Hmm, if this has to be true, then even in the else branch of
LogicalConfirmReceivedLocation [1], we should have saved the slot.
AFAIU, whether the logical changes are sent to the client is decided
based on two things: (a) the replication origins, which tracks
replication progress and are maintained by clients (which for built-in
replication are subscriber nodes), see [2]; and (b) confirmed_flush
LSN maintained in the slot by the server. Now, for each ack by the
client after applying/processing changes, we update the
confirmed_flush LSN of the slot but don't immediately flush it. This
shouldn't let us send the changes again because even if the system
crashes and restarts, the client will send the server the location to
start sending the changes from based on its origin tracking.
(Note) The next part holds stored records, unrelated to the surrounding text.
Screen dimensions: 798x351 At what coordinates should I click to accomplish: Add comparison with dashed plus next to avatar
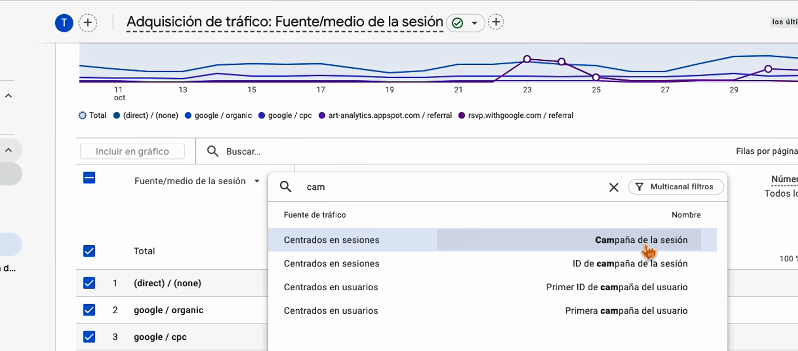click(x=88, y=23)
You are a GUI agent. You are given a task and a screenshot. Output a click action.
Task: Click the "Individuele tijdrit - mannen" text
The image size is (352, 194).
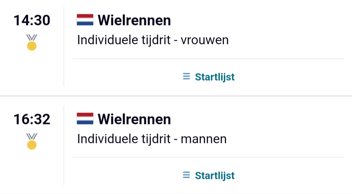point(152,139)
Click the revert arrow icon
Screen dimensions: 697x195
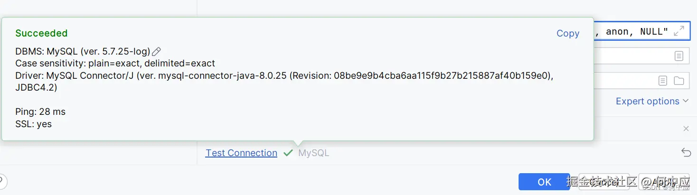686,152
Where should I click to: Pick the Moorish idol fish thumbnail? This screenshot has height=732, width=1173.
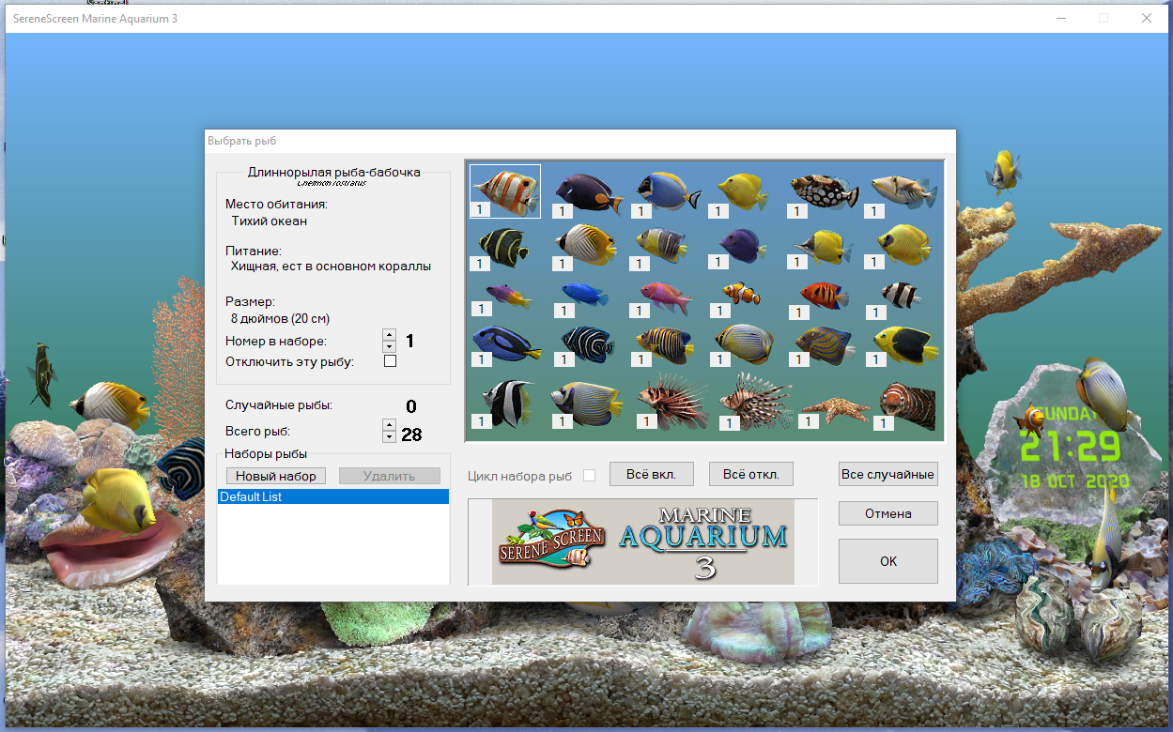coord(507,401)
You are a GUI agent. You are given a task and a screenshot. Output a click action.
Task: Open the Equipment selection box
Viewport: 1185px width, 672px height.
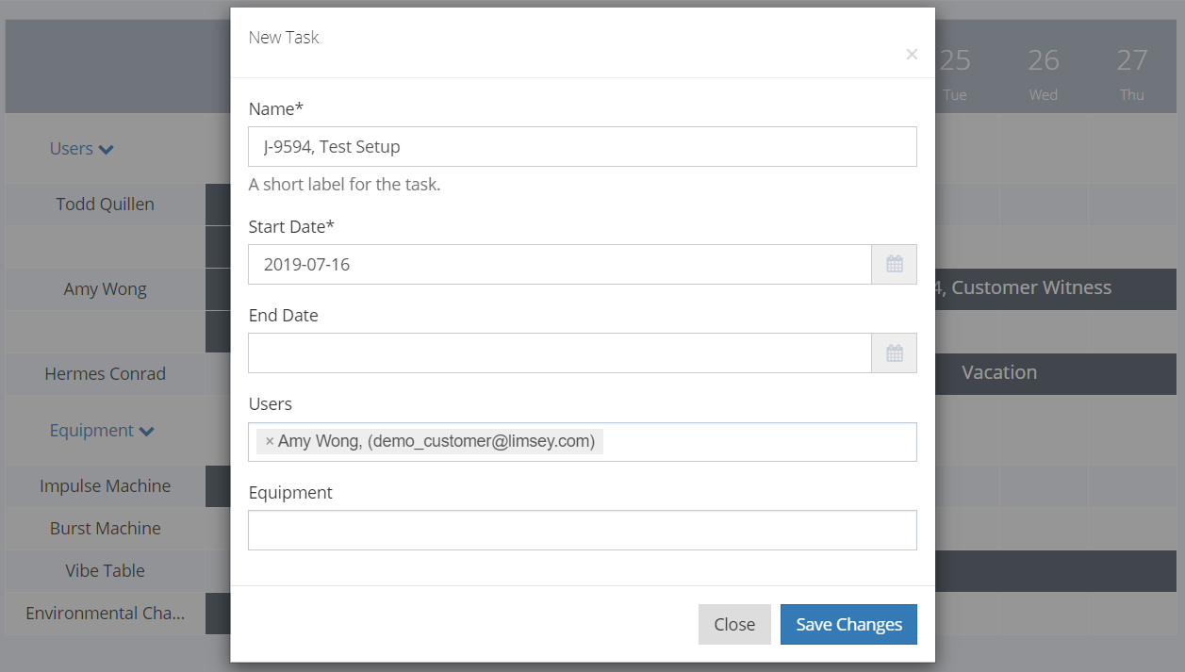point(582,531)
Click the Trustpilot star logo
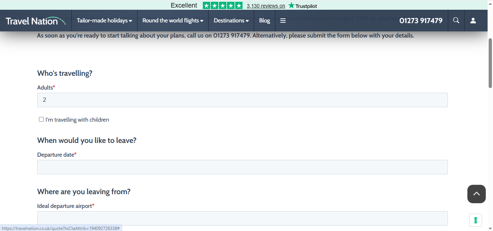 point(302,5)
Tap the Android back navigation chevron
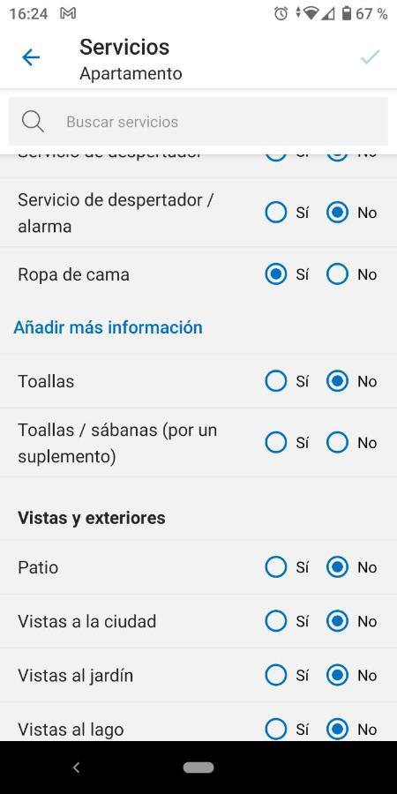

There is
more to it, like there are cases when confirm_flush LSN in the slot
could be ahead the origin's LSN, and we handle all such cases, but I
don't think those are directly related here, so I am skipping those
details for now.

Note that LogicalConfirmReceivedLocation won't save the slot to disk
if it updates only confirmed_flush LSN, which is used to decide
whether to send the changes.

> LogicalConfirmReceivedLocation() implements immediate sync for
> different reasons.
>

I may be missing something, but let's discuss some more before we conclude this.

[1]:
else
{
SpinLockAcquire(&MyReplicationSlot->mutex);

/*
* Prevent moving the confirmed_flush backwards. See comments above
* for the details.
*/
if (lsn > MyReplicationSlot->data.confirmed_flush)
MyReplicationSlot->data.confirmed_flush = lsn;

SpinLockRelease(&MyReplicationSlot->mutex);
}

[2]: https://www.postgresql.org/docs/devel/replication-origins.html

--
With Regards,
Amit Kapila.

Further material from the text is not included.